There are currently in vitro and in vivo data on roles of the SPM domain and mbt repeats but little knowledge yet about the zinc fingers. The SPM domain is a subtype within the broader category of SAM domains that mediate protein interactions. The SCM version of this domain is capable of robust self-binding and cross-binding to the PH version in vitro. The importance of SPM domain interactions in vivo is emphasized by PcG phenotypes observed after overexpressing a dominant-negative isolated SPM domain in developing flies (Peterson, 2004). However, it remains unclear precisely what SPM interactions contribute to the PcG silencing mechanism. The simple idea that they constitutively glue PcG complex subunits together is at odds with the biochemical separabilities in embryo extracts. Perhaps SPM interactions function primarily directly at chromatin targets, where they could sponsor contacts among different PcG complexes rather than among subunits within the same complex. Such chromatin-specific interactions could contribute to intralocus loops, which have been hypothesized to exist at PcG silenced loci (Wang, 2010).

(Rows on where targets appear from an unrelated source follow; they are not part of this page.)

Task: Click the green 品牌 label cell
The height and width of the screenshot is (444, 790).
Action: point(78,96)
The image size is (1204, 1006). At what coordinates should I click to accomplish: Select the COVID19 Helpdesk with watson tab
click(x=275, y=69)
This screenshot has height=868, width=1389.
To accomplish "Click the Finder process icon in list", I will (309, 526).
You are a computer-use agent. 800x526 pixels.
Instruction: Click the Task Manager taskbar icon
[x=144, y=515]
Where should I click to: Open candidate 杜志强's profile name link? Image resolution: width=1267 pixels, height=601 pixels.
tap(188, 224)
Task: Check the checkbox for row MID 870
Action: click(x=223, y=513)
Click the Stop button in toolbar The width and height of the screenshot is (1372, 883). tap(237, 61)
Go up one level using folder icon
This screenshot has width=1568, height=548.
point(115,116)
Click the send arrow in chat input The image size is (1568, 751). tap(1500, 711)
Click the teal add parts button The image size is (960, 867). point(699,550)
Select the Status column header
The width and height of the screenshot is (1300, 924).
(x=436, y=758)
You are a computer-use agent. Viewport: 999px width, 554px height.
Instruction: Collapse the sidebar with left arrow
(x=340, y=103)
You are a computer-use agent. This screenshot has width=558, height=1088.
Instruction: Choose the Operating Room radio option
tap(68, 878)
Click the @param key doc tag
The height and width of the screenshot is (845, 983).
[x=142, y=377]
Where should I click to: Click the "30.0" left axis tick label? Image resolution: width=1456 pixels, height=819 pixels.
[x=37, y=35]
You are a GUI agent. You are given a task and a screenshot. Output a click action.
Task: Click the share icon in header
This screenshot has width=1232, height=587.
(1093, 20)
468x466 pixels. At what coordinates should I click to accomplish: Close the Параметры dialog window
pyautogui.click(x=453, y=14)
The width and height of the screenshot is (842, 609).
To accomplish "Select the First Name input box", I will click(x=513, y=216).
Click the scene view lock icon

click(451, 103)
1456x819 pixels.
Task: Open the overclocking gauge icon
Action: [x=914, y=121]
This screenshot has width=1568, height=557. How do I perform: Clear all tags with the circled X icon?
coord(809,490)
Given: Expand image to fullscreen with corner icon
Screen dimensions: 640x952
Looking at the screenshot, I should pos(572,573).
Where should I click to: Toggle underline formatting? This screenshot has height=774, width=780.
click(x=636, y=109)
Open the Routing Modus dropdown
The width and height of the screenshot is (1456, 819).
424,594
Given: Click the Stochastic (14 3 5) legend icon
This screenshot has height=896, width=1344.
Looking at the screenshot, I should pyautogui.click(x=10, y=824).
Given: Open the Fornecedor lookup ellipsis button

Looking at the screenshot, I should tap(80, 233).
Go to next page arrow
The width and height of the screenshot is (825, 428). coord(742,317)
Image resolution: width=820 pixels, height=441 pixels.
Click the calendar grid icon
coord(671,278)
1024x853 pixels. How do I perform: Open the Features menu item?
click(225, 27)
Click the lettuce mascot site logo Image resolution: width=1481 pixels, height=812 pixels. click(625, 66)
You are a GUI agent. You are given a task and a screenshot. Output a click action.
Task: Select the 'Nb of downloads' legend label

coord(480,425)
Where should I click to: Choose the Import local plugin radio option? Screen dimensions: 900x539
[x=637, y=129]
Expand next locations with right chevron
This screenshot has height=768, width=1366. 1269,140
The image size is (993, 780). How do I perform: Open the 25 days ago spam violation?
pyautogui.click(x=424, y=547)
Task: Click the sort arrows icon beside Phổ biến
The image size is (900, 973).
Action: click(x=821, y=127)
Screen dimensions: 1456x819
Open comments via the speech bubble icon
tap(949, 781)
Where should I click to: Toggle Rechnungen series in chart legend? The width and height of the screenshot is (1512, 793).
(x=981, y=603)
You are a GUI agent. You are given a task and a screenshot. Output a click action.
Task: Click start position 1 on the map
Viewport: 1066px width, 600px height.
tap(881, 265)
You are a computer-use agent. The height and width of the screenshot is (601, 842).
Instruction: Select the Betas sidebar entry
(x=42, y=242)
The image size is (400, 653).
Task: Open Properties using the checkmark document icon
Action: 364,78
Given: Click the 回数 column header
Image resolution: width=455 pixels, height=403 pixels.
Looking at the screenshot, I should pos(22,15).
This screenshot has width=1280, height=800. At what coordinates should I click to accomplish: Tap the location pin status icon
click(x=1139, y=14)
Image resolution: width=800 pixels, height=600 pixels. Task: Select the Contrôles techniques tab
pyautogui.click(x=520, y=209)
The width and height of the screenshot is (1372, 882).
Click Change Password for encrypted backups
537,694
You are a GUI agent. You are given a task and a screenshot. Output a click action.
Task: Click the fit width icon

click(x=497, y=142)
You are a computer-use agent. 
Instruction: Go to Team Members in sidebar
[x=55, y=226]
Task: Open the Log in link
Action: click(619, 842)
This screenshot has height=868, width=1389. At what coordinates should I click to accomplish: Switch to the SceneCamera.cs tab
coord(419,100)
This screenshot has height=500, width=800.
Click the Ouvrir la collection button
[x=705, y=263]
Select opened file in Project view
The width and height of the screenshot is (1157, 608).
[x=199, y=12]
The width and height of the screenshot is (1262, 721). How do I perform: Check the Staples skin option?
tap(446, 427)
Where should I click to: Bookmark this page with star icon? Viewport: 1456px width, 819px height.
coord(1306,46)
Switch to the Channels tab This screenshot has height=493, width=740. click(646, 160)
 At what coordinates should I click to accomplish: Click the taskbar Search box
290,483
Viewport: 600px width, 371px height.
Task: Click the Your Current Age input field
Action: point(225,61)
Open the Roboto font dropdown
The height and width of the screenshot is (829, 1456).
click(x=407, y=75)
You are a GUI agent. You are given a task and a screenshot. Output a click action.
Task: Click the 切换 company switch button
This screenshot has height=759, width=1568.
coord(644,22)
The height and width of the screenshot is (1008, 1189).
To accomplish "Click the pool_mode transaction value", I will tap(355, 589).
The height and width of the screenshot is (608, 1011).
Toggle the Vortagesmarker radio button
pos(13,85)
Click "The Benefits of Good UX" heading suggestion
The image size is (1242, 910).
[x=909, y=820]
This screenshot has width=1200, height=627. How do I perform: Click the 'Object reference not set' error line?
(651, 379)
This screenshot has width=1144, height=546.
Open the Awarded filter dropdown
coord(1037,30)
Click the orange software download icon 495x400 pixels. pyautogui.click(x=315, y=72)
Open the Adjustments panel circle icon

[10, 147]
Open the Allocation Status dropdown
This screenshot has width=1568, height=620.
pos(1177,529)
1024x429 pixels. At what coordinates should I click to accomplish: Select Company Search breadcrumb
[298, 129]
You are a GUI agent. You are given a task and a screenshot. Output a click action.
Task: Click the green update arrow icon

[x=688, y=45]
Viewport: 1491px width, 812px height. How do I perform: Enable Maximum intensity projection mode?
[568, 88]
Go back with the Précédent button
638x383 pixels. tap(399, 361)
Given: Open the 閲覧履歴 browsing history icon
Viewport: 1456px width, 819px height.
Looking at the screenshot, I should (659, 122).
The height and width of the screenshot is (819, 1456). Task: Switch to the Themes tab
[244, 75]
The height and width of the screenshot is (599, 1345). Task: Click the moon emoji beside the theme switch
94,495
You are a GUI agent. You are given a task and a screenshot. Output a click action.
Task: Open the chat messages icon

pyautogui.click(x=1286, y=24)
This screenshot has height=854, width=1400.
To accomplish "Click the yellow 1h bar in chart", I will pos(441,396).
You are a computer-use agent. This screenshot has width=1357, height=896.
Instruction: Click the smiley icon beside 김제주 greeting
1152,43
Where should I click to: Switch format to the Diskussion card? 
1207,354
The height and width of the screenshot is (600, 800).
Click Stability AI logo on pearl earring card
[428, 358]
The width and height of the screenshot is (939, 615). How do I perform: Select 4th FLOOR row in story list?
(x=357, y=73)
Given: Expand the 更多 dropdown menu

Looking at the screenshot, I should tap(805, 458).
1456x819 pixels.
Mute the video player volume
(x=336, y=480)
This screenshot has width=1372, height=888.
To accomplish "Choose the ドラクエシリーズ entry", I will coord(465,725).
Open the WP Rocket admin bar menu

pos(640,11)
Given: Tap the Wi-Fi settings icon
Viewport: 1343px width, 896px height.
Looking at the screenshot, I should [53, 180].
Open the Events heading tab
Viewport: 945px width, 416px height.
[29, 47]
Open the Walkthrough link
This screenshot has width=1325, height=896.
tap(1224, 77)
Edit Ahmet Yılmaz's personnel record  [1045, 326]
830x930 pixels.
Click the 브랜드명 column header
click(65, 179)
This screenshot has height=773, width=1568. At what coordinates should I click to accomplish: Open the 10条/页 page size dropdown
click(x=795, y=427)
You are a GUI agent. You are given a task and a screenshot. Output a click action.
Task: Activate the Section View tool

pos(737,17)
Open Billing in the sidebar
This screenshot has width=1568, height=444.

The functional significance of the SCM mbt repeats is reflected by partial loss-of-function alleles that alter the first repeat and by Hox gene silencing defects observed after disruption of the second repeat. Structural determinations and in vitro binding studies have revealed that mbt repeats are modules for binding to methylated lysines. Since trimethylated H3-K27 is a prominent feature of PcG-silenced chromatin, the mbt repeats could, at first glance, play a role akin to that of the PC chromodomain. However, there are important differences between the substrate-binding properties of these mbt repeats and the PC chromodomain. First, the mbt repeats prefer mono-and dimethylated lysines, whereas the chromodomain prefers the trimethylated form. An intriguing hypothesis is that this mono/di preference could reflect a 'grappling hook' function whereby hypomethylated nucleosomes are recognized and brought into proximity for trimethylation by PRC2. Another distinction is that the binding mode of mbt repeats is not much influenced by peptide sequence context, whereas chromodomain binding features extensive contact with residues flanking the methylated lysine. Consistent with this, the SCM mbt repeats lack binding preference for any particular histone tail lysines. Thus, mbt repeats provide a pocket for methyl-lysine binding, but it is not yet clear if the relevant substrate for SCM is a particular methylated histone residue or even a nonhistone protein. Certainly, the in vitro binding preferences could be modified by additional associated factors in vivo (Wang, 2010).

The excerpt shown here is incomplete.